Extreme Weather Emerges as Top Business Risk, With Billion-Dollar Disasters More Than Tripling in Five Years
The number of extreme weather events causing losses exceeding $1 billion annually has more than tripled in the United States, jumping from an average of 7.2 events between 1980 and 2019 to an average of 23 such events from 2020 to 2024, according to a Gartner report on the implications of extreme weather risk for enterprise risk management.
This dramatic increase presents significant challenges for ERM leaders, who must now develop comprehensive strategies to address both immediate physical threats and longer-term transitional risks, according to Gartner. Without clear risk ownership within many organizations, ERM’s coordinating role has become increasingly vital for maintaining visibility into vulnerabilities, building organizational agility to respond when events occur, and enhancing resilience to absorb impacts across operations, supply chains, and strategic planning horizons.

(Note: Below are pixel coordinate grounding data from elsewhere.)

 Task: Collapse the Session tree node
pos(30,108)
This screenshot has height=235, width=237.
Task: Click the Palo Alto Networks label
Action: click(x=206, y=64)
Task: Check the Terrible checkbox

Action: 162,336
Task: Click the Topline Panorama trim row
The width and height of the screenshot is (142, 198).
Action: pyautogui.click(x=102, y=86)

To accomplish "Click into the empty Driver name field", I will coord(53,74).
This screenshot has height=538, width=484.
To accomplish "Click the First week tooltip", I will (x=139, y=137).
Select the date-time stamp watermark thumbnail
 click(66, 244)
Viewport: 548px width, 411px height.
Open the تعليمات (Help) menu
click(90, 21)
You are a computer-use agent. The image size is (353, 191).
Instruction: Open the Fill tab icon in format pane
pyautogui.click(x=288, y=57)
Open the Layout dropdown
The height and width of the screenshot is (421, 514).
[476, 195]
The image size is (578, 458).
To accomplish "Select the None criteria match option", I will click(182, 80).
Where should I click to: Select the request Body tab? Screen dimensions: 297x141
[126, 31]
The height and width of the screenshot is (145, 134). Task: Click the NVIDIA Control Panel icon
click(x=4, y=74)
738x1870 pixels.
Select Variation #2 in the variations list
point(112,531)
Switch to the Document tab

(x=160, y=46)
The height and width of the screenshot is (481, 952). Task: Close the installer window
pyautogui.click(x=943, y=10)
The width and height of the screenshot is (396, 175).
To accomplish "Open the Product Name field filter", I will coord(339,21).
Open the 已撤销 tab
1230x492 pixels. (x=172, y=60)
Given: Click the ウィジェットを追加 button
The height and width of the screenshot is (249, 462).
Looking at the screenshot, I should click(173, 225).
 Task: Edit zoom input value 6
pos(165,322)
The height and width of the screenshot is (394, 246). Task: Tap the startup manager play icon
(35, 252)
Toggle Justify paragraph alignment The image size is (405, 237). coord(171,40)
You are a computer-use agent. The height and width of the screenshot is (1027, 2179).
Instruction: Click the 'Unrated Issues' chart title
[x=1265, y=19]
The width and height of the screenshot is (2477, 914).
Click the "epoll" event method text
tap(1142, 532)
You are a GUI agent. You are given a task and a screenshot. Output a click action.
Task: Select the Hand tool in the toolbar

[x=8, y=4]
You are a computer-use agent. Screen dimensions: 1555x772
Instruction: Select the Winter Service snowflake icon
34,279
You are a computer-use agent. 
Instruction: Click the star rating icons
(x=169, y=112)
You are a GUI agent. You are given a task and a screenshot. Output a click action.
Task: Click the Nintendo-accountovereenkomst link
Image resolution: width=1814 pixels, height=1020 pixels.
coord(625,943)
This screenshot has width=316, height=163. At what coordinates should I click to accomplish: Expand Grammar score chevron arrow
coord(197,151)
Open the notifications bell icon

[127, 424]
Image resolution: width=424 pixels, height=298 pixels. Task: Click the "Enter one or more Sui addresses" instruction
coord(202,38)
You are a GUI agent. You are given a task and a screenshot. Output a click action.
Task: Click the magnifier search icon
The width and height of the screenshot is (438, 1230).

Rising Frequency and Financial Impact Command Board Attention
The surge in extreme weather events has captured corporate attention at the highest levels. Nearly twice as many S&P 500 companies now mention extreme weather or climate events in their annual reports compared to four years ago, reflecting growing awareness of the financial implications, the report said. The World Economic Forum’s Global Risks Report ranks extreme weather events second in severity over a two-year period and first place for longer-term risks.
Organizations face challenges beyond the direct impact of storms, floods, and wildfires, according to Gartner. Insurance costs are rising dramatically, with some businesses forced to purchase new types of policies for previously uncovered risks or losing coverage altogether in high-risk areas.
Businesses Face Both Physical Threats and Market Disruptions
The report categorizes extreme weather risks into two distinct types that require different management approaches:
- Physical risks include acute impacts like facility damage from hurricanes, supply chain disruptions from flooding, and threats to employee safety during wildfires. Critical infrastructure failures, such as power outages and transportation breakdowns, can cascade through entire regions and industries.
- Transitional risks present longer-term strategic challenges as markets and regulations adapt to the new reality. Organizations may see declining asset values in vulnerable locations, changing consumer preferences for climate-resilient products, and evolving regulatory requirements for weather-related safety measures. The report noted that some regions may become more or less desirable for business operations, creating both risks and opportunities for companies that can adapt quickly.
ERM Leaders Must Build Visibility, Agility and Resilience
Enterprise risk management professionals should focus on three critical capabilities, the report said: visibility into weather-related vulnerabilities, agility to respond when events occur, and resilience to absorb impacts. The report recommended conducting stakeholder interviews that pressure-test business continuity plans, third-party vendor exposure, and recovery procedures.
Organizations should develop key risk indicators that track relevant metrics over time, such as the proportion of assets in flood-prone areas or the percentage of working hours lost to extreme weather. Scenario planning exercises aligned with organizational decision-making horizons—ranging from 30 years for agricultural companies to 100 years for nuclear energy firms—can help identify strategic opportunities alongside risks.
ERM leaders should prepare both immediate and longer-term responses, the report said. Immediate actions include implementing local-level protections for owned assets, while transformative adaptation involves incorporating extreme weather considerations into overall business strategy. The report emphasizes that without clear risk ownership, ERM’s coordinating role becomes vital for keeping stakeholders aligned as they develop mitigation strategies and risk-reduction targets.